Rehabilitación integral del antiguo monasterio benedictino respetando sus principales valores históricos y arquitectónicos.
Restauración de los tres claustros históricos, la iglesia, las dependencias monásticas y los espacios exteriores.
Adaptación del conjunto monumental para albergar un Parador de cuatro estrellas con 77 habitaciones.
Creación de espacios destinados a restauración, reuniones, eventos y bienestar.
Integración del establecimiento dentro de la oferta turística vinculada al patrimonio, la naturaleza y el enoturismo de la Ribeira Sacra.
Conservación de la identidad arquitectónica del monasterio mediante criterios de rehabilitación patrimonial.
Desarrollo de un producto turístico singular que combina alojamiento, cultura, paisaje y patrimonio histórico.

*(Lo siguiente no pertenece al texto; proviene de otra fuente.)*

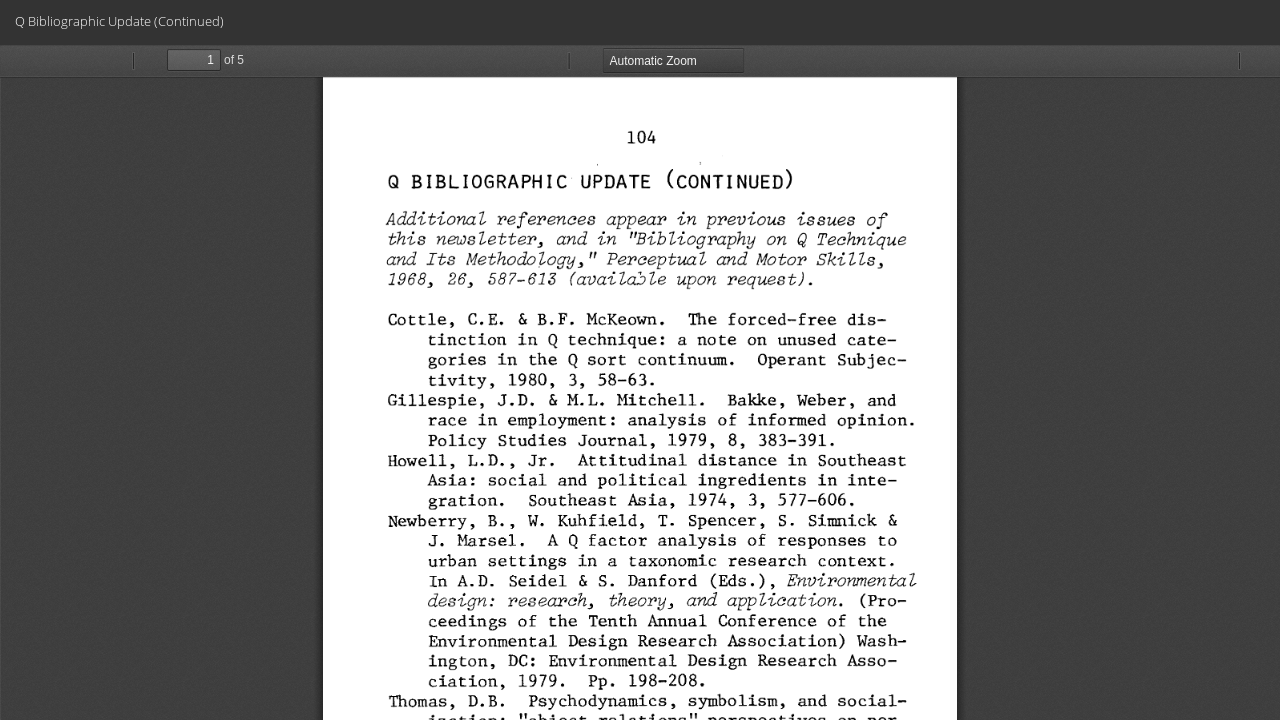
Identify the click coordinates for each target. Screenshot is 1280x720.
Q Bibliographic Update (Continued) (119, 21)
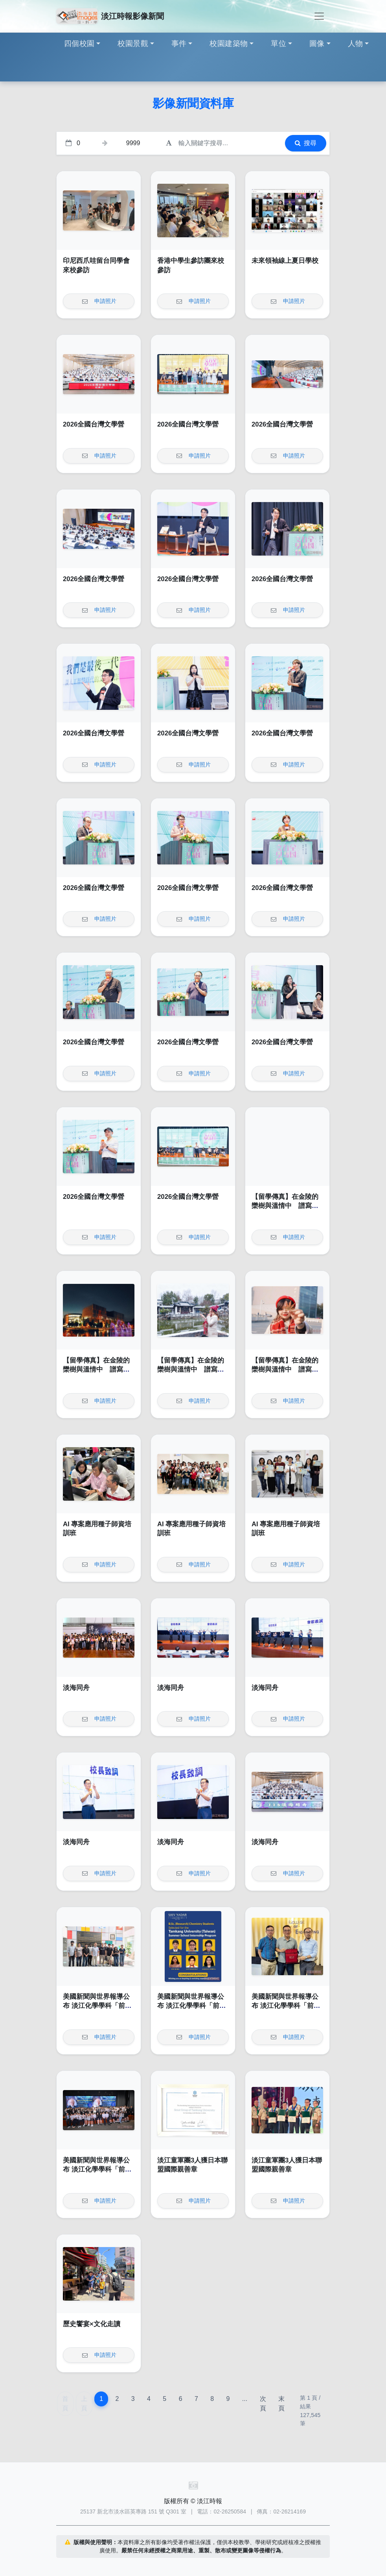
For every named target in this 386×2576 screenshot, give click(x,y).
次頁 (263, 2403)
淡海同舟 (76, 1687)
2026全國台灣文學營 (93, 424)
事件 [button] (179, 43)
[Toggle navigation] (319, 16)
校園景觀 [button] (133, 43)
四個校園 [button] (79, 43)
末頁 (281, 2403)
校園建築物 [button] (229, 43)
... (244, 2398)
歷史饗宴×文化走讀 (91, 2324)
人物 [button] (355, 43)
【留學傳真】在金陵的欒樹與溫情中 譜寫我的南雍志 (285, 1206)
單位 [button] (278, 43)
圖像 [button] (317, 43)
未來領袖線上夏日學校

Esta actuación demuestra cómo la inversión en la recuperación del patrimonio histórico puede convertirse en un motor de desarrollo territorial sostenible. La rehabilitación del Monasterio de Santo Estevo ha permitido preservar un bien cultural de enorme valor, generar nuevas oportunidades económicas para el entorno y consolidar un modelo turístico basado en la calidad, la identidad local y la puesta en valor de los recursos culturales y naturales, contribuyendo al fortalecimiento de la competitividad de los destinos de interior.